Segment Open

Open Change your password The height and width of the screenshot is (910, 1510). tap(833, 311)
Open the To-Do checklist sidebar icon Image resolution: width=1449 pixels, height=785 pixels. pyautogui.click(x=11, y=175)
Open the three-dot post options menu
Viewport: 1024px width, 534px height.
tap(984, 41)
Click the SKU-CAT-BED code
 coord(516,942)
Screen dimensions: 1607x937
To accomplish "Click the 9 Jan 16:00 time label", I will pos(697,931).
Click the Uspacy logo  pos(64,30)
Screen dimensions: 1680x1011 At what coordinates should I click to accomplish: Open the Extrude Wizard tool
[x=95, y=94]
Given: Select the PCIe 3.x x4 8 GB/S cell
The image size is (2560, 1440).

Segment Closed

[Exercise goal]
Reproduce, exactly and with nothing added, the lines from the one that includes "Click the Uspacy" through the last line of the material.

[Worked solution]
Click the Uspacy logo  pos(64,30)
Screen dimensions: 1680x1011 At what coordinates should I click to accomplish: Open the Extrude Wizard tool
[x=95, y=94]
Given: Select the PCIe 3.x x4 8 GB/S cell
The image size is (2560, 1440).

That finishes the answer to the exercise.